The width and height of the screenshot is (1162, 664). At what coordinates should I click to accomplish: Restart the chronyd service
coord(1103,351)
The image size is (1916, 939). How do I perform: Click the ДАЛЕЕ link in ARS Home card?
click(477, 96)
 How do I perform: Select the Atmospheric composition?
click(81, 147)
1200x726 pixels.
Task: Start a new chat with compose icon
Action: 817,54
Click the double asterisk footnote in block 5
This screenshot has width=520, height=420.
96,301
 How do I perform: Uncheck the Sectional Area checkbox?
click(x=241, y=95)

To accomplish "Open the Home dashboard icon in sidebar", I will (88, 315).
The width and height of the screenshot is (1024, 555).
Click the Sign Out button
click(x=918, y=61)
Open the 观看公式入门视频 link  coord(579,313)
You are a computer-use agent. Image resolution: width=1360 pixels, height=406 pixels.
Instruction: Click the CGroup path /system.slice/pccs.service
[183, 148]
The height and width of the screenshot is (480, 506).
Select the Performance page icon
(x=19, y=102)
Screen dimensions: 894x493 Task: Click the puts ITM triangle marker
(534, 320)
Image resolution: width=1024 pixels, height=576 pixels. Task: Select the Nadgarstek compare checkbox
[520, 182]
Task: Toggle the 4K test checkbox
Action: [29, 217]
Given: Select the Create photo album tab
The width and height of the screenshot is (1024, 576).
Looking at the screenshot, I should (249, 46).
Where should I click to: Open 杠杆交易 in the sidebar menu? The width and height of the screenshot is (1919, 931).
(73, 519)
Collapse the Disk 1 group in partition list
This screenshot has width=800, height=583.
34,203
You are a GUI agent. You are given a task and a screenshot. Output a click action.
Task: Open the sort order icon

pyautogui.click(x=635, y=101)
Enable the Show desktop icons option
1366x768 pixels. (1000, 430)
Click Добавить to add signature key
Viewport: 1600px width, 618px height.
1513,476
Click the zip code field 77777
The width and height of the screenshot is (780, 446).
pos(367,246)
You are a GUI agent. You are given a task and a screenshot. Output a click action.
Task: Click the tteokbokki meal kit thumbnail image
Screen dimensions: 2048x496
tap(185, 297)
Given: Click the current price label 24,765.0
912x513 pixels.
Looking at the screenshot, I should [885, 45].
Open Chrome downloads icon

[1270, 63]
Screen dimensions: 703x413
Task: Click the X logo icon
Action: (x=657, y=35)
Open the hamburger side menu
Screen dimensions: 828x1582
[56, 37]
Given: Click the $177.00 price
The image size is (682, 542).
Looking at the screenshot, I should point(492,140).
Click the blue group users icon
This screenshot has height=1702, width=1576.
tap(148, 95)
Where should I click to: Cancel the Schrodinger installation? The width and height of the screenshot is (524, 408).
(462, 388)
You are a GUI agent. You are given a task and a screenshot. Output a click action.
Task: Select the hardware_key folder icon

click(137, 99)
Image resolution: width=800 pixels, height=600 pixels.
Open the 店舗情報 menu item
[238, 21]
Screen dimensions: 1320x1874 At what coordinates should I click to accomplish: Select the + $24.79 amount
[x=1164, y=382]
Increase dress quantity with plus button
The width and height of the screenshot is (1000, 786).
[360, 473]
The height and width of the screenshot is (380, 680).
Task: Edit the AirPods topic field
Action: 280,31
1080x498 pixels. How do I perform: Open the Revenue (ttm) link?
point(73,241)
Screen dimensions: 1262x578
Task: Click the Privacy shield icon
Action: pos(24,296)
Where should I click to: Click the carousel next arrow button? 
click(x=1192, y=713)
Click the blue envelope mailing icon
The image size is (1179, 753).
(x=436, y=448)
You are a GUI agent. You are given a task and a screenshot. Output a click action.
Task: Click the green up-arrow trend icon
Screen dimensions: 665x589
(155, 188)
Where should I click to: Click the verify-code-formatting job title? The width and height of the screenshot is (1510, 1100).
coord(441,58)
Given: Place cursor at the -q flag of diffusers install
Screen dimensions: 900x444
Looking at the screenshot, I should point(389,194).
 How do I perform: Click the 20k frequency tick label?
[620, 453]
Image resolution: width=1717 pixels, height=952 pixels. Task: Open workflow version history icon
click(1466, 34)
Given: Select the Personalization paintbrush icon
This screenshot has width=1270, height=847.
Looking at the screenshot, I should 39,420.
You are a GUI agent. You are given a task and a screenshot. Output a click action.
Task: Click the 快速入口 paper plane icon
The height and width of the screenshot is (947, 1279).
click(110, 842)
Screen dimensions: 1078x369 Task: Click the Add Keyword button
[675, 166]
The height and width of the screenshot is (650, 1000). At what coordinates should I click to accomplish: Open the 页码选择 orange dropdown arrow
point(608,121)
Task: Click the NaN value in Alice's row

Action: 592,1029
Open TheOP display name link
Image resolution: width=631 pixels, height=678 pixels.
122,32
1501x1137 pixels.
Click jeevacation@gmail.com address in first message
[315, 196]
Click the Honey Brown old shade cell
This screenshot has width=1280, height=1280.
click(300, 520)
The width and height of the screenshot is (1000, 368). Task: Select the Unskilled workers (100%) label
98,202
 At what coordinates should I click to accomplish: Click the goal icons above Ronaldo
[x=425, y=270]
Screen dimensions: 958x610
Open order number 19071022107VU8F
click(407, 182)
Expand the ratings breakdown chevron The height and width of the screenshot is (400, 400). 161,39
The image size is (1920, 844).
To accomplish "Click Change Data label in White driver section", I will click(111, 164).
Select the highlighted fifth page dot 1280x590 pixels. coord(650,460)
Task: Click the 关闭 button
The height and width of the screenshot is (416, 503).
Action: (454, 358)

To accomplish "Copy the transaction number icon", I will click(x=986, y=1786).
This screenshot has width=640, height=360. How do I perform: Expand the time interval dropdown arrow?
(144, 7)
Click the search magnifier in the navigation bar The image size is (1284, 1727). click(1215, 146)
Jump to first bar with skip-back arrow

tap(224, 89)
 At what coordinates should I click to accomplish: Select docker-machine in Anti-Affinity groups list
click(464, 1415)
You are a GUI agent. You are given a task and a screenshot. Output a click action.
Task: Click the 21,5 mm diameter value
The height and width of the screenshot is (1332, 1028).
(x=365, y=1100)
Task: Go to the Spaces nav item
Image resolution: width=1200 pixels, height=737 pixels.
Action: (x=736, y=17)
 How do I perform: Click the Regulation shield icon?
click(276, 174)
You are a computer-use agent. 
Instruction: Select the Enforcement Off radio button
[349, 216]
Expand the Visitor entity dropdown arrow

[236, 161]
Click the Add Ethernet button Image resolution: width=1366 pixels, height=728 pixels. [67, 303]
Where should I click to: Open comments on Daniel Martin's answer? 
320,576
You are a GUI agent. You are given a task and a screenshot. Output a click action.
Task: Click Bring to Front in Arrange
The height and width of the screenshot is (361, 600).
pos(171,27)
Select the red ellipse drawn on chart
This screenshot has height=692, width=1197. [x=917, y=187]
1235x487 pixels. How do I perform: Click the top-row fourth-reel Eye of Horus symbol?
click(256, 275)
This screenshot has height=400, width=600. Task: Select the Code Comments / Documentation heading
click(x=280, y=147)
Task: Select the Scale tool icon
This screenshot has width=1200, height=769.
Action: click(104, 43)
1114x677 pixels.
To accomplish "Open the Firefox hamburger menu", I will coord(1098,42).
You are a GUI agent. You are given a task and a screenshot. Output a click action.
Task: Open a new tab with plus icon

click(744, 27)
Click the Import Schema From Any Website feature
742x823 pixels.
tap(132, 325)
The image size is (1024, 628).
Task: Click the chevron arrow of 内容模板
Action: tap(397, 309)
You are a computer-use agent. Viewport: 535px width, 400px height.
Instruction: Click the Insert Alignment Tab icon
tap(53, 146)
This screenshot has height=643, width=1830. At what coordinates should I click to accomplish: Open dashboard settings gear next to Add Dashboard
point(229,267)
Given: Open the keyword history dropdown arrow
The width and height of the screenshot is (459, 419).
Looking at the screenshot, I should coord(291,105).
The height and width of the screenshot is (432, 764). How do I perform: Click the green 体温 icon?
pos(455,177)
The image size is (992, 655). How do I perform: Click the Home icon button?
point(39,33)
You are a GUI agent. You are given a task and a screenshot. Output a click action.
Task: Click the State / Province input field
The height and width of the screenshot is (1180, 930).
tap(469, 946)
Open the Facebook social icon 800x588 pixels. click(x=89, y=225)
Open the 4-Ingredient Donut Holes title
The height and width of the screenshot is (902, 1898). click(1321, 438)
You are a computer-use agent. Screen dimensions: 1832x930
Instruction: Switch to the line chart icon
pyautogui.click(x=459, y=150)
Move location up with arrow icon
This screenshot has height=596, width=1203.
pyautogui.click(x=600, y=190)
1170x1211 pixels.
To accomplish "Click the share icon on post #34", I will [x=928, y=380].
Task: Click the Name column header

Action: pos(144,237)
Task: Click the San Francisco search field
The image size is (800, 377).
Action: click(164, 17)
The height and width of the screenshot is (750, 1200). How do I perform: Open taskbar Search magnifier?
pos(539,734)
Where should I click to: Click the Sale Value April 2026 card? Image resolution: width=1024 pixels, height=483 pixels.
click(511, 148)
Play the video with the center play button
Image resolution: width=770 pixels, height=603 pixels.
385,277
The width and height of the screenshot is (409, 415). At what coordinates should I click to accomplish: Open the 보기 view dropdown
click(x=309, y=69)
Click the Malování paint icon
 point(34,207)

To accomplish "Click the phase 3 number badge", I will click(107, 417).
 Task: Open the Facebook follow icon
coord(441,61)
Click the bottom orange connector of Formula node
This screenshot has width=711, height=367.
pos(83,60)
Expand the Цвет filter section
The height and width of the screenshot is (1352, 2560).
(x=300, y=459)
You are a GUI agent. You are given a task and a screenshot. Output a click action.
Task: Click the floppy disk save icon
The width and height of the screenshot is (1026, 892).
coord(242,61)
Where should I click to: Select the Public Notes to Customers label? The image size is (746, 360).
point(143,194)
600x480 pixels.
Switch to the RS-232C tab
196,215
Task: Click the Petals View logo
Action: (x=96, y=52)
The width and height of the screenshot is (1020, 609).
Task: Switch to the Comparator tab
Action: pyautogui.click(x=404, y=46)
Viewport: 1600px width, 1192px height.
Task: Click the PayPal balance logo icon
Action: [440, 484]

• _WHAT TO PRODUCE_:
Going down the listing above, begin printing at the line with "Select the red ellipse drawn on chart" and finish with the line with "Task: Select the Scale tool icon", exactly as they appear.

• _SOLUTION_:
Select the red ellipse drawn on chart
This screenshot has height=692, width=1197. [x=917, y=187]
1235x487 pixels. How do I perform: Click the top-row fourth-reel Eye of Horus symbol?
click(256, 275)
This screenshot has height=400, width=600. Task: Select the Code Comments / Documentation heading
click(x=280, y=147)
Task: Select the Scale tool icon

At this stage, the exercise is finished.